▶ _SELECTED TEXT_

Begin

Hi, 

I would like to create a "zero" value for a Structured Streaming Dataframe and unfortunately, I couldn't find any leads.  With Spark batch, I can do a "emptyDataFrame" or "createDataFrame" with "emptyRDD" but with StructuredStreaming, I am lost. 

If I use the "emptyDataFrame" as the zero value, I wouldn't be able to join them with any other DataFrames in the program because Spark doesn't allow you to mix batch and stream data frames. (isStreaming=false for the Batch ones).

Any clue is greatly appreciated. Here are the alternatives that I have at the moment. 

1. Reading from an empty file 
Disadvantages : poll is expensive because it involves IO and it's error prone in the sense that someone might accidentally update the file.
val emptyErrorStream = (spark: SparkSession) => {
spark
.readStream
.format("csv")
.schema(DataErrorSchema)
.load("/Users/arunma/IdeaProjects/OSS/SparkDatalakeKitchenSink/src/test/resources/dummy1.txt")
.as[DataError]
}

2. Use MemoryStream
Disadvantages: MemoryStream itself is not recommended for production use because of the ability to mutate it but I am converting it to DS immediately. So, I am leaning towards this at the moment. 

val emptyErrorStream = (spark:SparkSession) => {
implicit val sqlC = spark.sqlContext
MemoryStream[DataError].toDS()
}
Cheers,
Arun

End

▶ _DATA EXTRACT_
Begin

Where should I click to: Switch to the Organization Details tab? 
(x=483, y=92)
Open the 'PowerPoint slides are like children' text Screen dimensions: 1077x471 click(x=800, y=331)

End

▶ _EXERCISE TASK_
Rewrite the stretch of the Structured Streaming post from "2. Use MemoryStream" through "this at the moment.", swapping "MemoryStream" for "InMemoryStream".

▶ _ANSWER TO THE PROBLEM_
2. Use InMemoryStream
Disadvantages: InMemoryStream itself is not recommended for production use because of the ability to mutate it but I am converting it to DS immediately. So, I am leaning towards this at the moment.